Source: George Rudy / Shutterstock

When discussing boundaries, people often mention things like, “I turned down an invitation to a party I didn’t want to attend,” or “I told my sister I wasn’t going to lend her money.” And while boundaries are important for all of our relationships, most people think less about boundaries in romantic relationships.

Even when you’re married or in a long-term relationship, you still need boundaries with your partner. You have a right to privacy; you can have your own friends, your own social media accounts, and time to yourself that doesn’t involve your partner. Setting boundaries that help you do those things will actually strengthen your relationship.

Create Boundaries That Help You Thrive

It’s important to think about what you need to be your best and what boundaries will help you thrive. What’s best for one person or one couple may not work for another.

If you want to share a social media account, and you’re both on board with that, no problem. If, however, you want to have separate accounts and don’t want your partner to read your private messages, that’s OK, too. Unless there’s been a betrayal in the relationship, you might find you both appreciate having freedom on social media.

Most couples don’t talk about their individual boundaries or the boundaries they want to set as a couple. Instead, those boundaries unfold over time and often don’t get revised until there’s a crisis or until one person grows resentful.

Here are six types of boundaries I share in my book, 13 Things Mentally Strong Couples Don’t Do. Consider how you’d answer the questions and think about whether you might need tighter boundaries in some areas of your life.

  1. Physical: If your partner is in the bedroom with the door shut, do you knock, or is it OK to just walk in? If your partner walks away during a disagreement, do you follow them?
  2. Financial: How much money do you feel comfortable spending on something before talking to your partner first? Will you share all your money or keep some money separate?
  3. Social: When it comes to scheduling activities with friends that don’t involve your partner, at what point would you talk to your partner first? If the plans were on the weekend? If the plans involved spending money? If the plans were during a time when your partner was home?
  4. Sexual: Have you communicated the things you aren’t comfortable doing with your partner? Have you told your partner about the things you’d like to do?
  5. Emotional: If an ex reaches out to you on social media, is it OK to respond? What if an ex reaches out to your partner?
  6. Time: Are there times when you need to be by yourself? If so, how do you communicate that to your partner?

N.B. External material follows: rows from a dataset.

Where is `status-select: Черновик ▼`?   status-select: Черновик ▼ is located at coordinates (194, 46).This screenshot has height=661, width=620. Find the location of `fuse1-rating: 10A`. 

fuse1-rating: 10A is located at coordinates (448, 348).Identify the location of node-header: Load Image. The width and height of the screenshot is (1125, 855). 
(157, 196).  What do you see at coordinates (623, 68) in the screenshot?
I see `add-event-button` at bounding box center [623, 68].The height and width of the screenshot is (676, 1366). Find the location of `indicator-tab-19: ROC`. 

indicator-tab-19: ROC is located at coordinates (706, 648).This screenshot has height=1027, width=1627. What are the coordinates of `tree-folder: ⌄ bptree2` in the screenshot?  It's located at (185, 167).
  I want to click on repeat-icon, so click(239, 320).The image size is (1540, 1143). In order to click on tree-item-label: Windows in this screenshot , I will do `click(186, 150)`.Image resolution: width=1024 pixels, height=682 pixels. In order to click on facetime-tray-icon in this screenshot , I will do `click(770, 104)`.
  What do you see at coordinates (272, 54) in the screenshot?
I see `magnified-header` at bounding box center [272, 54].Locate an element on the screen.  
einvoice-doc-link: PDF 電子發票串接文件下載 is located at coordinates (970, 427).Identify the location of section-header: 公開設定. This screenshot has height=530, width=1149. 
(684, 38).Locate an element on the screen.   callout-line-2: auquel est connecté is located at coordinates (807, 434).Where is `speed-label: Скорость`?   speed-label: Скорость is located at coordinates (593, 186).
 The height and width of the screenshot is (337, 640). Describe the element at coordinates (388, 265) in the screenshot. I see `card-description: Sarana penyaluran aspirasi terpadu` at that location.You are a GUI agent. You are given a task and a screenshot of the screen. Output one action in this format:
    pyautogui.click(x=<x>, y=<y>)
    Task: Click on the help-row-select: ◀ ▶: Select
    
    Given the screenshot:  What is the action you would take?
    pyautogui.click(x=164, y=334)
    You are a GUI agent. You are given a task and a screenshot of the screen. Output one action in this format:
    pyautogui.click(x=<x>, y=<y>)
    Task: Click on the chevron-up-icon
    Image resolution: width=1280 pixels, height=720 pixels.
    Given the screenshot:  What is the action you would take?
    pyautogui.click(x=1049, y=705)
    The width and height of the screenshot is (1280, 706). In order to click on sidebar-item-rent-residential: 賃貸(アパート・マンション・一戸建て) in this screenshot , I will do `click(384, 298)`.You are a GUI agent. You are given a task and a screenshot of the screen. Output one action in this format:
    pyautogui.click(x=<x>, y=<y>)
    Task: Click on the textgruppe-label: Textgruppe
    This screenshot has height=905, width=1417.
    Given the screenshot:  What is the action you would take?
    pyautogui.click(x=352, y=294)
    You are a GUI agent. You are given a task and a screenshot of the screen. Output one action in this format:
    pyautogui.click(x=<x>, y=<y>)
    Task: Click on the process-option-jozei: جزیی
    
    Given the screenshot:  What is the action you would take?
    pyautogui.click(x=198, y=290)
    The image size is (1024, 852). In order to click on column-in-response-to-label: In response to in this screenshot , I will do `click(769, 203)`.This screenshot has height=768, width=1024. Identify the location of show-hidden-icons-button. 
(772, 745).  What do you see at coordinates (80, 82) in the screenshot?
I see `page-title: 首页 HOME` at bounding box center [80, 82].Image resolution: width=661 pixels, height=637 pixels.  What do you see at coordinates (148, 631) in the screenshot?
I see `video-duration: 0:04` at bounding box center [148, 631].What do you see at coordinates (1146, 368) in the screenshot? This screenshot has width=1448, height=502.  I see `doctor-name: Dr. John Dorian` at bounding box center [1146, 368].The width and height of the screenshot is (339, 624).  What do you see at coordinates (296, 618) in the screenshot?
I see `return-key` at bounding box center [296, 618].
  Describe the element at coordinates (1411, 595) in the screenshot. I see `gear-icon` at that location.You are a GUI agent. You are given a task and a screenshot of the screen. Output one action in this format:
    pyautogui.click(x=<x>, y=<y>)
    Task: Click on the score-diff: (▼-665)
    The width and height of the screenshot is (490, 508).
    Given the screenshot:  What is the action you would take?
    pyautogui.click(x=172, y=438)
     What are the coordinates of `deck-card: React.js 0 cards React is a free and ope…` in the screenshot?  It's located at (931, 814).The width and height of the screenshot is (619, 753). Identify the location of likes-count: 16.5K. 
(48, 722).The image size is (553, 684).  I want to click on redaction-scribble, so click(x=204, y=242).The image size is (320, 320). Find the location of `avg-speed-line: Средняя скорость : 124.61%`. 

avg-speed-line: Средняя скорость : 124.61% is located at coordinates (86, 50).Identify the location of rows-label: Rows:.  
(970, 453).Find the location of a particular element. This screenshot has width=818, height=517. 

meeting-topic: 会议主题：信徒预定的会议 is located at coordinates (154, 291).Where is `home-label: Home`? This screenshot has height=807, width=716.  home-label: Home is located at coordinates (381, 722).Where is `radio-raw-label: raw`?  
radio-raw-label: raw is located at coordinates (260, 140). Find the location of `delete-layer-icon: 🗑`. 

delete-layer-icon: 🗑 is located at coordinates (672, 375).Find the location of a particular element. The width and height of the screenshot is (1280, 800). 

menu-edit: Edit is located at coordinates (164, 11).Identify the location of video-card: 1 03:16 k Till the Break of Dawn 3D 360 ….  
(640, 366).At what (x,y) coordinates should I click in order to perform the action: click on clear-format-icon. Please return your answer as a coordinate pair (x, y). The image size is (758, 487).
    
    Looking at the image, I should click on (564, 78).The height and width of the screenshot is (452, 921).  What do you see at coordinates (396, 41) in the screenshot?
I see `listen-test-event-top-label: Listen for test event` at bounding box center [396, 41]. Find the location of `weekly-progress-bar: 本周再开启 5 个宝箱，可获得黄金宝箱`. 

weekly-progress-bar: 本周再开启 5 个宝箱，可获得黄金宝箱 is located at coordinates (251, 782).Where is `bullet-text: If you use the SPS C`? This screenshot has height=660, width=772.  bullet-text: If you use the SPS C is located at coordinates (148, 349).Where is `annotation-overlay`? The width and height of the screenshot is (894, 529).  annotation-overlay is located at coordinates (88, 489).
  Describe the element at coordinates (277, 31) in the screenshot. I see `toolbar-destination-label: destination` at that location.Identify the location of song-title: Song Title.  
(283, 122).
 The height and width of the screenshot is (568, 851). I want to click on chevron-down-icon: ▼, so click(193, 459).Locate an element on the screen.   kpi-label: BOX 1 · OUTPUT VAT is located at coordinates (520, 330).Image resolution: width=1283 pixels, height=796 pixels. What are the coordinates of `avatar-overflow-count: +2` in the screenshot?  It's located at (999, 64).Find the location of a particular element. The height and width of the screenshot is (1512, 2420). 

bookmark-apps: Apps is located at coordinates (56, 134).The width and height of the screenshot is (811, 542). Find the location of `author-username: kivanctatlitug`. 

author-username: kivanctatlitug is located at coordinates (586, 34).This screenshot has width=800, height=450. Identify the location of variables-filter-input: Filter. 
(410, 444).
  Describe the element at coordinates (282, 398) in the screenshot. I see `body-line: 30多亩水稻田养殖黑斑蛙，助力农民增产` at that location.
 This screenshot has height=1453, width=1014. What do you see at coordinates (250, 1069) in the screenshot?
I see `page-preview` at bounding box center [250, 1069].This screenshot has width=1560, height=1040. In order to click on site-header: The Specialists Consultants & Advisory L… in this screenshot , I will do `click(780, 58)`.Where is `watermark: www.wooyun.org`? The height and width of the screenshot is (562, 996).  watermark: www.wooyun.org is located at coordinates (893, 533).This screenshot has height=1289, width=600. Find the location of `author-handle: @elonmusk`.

Establish and Revise Boundaries Over Time

Boundaries aren’t meant to punish or change someone else’s behavior. Instead, they should be guidelines that help you maintain inner peace so you can thrive.

Have ongoing conversation with your partner about your needs. Discuss any changes you’d like to make. If your partner crosses a boundary, discuss it.

Keep talking about boundaries you’ll set as a couple as well—such as not loaning money to family or saying no to social activities that interfere with your quality time together as a couple. Talking about boundaries regularly is one of the best things you can do to keep your relationship strong over time.